How to Take a Screenshot With Scrapy Splash

August 13, 2024 · 6 min read

Are you looking for an easy solution to take screenshots with Scrapy-Splash while web scraping in Python? You're in the right place!

In this guide, we'll explore three techniques for capturing screenshots with Scrapy-Splash:

Let's dive in!

How to Take a Screenshot With Splash?

The Scrapy-Splash library integrates Splash into Scrapy. This integration allows you to use Splash's JavaScript rendering capabilities within the Scrapy framework. You can capture screenshots of webpages using the library's built-in features or Lua scripts.

Let's set up our project to get started!

This tutorial assumes you've already created a Scrapy project. If you haven't, check out our general tutorial on Scrapy Splash.
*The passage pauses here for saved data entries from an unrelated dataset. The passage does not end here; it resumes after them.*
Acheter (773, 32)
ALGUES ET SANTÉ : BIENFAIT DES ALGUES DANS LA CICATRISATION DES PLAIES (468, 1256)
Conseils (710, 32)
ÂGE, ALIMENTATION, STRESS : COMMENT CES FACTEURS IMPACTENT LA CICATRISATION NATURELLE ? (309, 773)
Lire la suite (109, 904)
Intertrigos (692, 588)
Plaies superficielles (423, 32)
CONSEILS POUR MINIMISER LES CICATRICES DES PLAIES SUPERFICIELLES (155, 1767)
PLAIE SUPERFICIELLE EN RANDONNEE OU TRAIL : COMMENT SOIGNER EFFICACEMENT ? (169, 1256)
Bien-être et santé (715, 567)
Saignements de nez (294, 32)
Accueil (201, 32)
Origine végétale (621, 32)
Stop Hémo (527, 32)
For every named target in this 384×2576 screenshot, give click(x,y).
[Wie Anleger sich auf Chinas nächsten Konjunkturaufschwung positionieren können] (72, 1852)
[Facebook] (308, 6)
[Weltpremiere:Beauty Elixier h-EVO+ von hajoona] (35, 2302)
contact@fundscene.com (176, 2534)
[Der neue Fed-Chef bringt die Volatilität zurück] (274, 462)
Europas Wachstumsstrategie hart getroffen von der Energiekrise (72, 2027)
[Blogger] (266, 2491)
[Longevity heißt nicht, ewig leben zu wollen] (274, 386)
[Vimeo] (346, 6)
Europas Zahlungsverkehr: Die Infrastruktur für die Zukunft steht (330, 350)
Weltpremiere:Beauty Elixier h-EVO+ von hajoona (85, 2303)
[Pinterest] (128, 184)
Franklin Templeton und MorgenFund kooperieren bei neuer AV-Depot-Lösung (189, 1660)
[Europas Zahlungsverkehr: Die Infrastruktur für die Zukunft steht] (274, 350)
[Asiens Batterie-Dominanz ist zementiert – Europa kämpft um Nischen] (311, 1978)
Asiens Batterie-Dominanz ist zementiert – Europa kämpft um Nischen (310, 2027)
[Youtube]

Splash handles the rendering of JavaScript content. To enable communication with Scrapy, you need to run Splash as a separate service using Docker.

If you haven't installed Docker, download Docker Desktop from the official website.

Open a terminal and pull the Splash image with Docker:

Terminal
docker pull scrapinghub/splash

After successfully running this command, you should see the scrapinghub/splash image in the Docker Desktop's Images tab.

Click to open the image in full screen

Next, run the container using the following command:

Terminal
docker run -it -p 8050:8050 --rm scrapinghub/splash

To confirm if Splash is running as expected, open http://localhost:8050/ in your browser. You should see the following page:

Splash
Click to open the image in full screen

Now, open your Scrapy project and run the following command:

Terminal
pip install scrapy-splash

This command installs the Scrapy-Splash package, which includes the middleware and classes needed to send requests to Splash and handle the responses.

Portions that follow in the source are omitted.